** START OF Material for this exercise **

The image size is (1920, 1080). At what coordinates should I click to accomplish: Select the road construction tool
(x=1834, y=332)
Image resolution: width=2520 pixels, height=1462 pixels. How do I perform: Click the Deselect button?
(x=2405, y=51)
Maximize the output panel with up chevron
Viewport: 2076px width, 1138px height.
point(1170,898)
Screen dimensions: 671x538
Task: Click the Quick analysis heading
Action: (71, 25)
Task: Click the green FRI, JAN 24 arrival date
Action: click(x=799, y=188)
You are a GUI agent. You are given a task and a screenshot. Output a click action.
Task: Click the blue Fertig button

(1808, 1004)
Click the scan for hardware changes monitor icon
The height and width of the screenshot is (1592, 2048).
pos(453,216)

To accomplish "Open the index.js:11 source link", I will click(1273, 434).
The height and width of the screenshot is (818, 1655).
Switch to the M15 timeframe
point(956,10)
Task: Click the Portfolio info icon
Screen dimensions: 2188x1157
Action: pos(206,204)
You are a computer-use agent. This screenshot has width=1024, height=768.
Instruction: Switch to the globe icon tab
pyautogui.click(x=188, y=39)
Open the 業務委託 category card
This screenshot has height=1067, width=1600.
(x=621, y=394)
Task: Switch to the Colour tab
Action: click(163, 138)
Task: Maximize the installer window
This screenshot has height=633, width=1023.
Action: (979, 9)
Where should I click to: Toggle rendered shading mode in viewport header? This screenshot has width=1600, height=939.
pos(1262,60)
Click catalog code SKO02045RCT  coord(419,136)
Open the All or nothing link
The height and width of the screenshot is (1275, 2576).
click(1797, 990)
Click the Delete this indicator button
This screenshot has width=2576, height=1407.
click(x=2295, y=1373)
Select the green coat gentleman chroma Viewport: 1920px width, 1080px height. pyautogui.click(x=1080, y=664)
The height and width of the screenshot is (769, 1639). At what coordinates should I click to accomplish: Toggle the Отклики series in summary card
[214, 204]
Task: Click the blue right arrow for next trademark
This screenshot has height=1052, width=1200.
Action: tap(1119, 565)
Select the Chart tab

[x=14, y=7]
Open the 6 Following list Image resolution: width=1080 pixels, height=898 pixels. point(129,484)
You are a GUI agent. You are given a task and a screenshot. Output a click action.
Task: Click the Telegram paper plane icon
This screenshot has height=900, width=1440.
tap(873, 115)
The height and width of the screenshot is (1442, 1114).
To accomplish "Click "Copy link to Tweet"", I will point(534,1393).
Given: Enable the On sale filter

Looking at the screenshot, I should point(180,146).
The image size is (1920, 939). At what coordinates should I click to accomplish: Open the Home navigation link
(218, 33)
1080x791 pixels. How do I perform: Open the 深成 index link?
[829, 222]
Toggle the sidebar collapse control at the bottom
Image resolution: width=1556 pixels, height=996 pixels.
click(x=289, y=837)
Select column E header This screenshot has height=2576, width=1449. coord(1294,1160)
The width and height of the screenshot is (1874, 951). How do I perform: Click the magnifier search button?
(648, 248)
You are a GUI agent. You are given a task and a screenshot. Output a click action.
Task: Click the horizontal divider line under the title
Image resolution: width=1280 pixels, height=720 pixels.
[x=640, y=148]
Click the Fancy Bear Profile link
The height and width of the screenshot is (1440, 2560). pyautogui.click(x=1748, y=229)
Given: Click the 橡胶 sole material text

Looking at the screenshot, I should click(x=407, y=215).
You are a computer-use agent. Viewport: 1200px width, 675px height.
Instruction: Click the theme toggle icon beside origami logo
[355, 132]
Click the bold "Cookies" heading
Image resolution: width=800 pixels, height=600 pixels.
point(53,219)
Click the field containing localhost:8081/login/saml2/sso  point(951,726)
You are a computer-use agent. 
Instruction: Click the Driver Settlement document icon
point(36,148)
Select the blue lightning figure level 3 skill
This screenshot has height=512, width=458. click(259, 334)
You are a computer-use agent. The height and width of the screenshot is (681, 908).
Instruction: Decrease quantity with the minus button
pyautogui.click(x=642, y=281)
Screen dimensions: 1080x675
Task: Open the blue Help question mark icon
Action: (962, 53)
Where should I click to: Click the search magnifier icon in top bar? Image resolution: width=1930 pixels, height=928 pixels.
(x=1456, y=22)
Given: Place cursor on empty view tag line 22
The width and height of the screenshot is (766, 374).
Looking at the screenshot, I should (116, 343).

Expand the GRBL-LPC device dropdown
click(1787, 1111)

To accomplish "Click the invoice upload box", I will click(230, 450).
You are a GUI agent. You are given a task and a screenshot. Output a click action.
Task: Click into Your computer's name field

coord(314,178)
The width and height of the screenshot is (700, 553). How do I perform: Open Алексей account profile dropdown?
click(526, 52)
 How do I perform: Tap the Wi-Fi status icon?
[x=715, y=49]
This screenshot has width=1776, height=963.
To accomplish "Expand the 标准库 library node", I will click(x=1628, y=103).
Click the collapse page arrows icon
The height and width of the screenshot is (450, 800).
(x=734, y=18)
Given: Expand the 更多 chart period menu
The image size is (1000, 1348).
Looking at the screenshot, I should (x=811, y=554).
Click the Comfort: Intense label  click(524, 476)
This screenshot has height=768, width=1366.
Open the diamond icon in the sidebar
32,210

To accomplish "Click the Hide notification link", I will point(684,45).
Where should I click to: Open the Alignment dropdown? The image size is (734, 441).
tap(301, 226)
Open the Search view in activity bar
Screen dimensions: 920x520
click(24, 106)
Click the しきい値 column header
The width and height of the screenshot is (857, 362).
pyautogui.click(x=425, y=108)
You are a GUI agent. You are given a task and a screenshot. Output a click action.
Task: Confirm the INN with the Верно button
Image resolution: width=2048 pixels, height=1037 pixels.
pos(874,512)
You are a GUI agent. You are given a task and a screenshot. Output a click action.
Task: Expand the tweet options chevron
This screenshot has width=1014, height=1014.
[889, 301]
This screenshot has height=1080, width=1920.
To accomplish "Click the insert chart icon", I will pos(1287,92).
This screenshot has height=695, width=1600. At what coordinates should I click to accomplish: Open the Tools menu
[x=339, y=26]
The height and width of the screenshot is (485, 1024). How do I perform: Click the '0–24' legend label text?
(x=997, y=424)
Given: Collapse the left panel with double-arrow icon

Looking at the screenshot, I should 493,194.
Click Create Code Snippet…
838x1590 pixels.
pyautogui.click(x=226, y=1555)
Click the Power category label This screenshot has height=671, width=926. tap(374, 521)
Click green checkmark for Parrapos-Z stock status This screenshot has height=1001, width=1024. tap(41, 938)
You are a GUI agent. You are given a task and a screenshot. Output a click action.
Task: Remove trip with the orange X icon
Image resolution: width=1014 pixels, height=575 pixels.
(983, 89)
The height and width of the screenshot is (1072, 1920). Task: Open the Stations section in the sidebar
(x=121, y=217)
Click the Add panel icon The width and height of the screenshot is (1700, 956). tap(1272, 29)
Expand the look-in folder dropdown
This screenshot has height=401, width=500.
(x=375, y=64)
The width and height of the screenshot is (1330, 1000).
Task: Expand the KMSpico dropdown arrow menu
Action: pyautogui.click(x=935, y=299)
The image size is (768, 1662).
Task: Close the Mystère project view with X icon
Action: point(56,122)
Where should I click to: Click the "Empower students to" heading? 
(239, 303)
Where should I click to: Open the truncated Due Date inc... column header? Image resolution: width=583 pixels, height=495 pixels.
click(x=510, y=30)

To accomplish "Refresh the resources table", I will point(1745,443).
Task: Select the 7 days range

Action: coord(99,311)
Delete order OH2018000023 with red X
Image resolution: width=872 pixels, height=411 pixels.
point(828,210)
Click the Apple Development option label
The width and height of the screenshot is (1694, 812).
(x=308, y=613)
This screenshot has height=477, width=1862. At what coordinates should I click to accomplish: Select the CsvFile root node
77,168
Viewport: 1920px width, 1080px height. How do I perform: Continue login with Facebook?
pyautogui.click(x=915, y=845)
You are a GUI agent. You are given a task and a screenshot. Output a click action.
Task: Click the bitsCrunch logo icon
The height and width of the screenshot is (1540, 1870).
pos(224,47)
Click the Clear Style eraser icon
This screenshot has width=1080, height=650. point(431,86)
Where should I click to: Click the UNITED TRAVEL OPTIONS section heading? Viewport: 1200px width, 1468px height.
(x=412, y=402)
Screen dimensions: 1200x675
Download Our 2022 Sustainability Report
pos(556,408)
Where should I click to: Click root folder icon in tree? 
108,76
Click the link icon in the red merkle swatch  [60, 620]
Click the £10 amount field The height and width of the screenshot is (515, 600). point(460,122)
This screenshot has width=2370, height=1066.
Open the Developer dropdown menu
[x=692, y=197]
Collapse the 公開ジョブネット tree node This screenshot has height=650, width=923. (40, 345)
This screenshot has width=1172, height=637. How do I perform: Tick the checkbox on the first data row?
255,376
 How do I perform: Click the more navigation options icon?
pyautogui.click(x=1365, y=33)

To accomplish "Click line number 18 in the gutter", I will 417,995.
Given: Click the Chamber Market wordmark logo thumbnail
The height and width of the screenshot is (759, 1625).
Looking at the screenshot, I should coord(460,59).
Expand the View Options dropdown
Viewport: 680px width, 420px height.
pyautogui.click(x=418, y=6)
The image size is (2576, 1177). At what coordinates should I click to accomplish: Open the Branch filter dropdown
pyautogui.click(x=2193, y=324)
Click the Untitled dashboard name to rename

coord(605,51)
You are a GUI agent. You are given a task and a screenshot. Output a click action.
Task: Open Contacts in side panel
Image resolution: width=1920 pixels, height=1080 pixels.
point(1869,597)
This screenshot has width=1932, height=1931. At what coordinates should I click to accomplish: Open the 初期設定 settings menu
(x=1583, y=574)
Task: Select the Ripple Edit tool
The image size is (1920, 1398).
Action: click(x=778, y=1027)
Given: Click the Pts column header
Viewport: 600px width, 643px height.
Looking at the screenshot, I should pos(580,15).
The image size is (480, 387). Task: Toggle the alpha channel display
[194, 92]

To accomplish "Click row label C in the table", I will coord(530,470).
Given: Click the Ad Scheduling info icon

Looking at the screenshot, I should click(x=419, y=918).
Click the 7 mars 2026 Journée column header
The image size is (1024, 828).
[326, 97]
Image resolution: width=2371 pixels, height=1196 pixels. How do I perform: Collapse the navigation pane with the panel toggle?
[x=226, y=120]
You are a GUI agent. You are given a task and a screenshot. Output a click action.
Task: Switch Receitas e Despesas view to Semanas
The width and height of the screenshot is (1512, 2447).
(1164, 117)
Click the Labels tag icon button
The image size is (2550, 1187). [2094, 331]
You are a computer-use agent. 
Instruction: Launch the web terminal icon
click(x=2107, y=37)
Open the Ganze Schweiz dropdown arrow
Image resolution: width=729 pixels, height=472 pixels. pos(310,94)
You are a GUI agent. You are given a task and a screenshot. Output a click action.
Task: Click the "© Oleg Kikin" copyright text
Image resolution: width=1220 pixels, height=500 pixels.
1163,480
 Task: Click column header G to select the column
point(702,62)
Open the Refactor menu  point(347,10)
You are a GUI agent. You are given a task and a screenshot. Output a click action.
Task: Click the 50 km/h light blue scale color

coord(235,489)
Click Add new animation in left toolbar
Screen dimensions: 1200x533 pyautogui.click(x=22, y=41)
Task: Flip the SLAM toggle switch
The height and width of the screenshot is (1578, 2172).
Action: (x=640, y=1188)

** END OF Material for this exercise **

What you should do:
Could you recast the entries as a numbered list, from the first line of the entries up to and including the line with "will click(1273, 434).", with blank lines left out?

Solution to this problem:
1. The image size is (1920, 1080). At what coordinates should I click to accomplish: Select the road construction tool
2. (x=1834, y=332)
3. Image resolution: width=2520 pixels, height=1462 pixels. How do I perform: Click the Deselect button?
4. (x=2405, y=51)
5. Maximize the output panel with up chevron
6. Viewport: 2076px width, 1138px height.
7. point(1170,898)
8. Screen dimensions: 671x538
9. Task: Click the Quick analysis heading
10. Action: (71, 25)
11. Task: Click the green FRI, JAN 24 arrival date
12. Action: click(x=799, y=188)
13. You are a GUI agent. You are given a task and a screenshot. Output a click action.
14. Task: Click the blue Fertig button
15. (1808, 1004)
16. Click the scan for hardware changes monitor icon
17. The height and width of the screenshot is (1592, 2048).
18. pos(453,216)
19. To accomplish "Open the index.js:11 source link", I will click(1273, 434).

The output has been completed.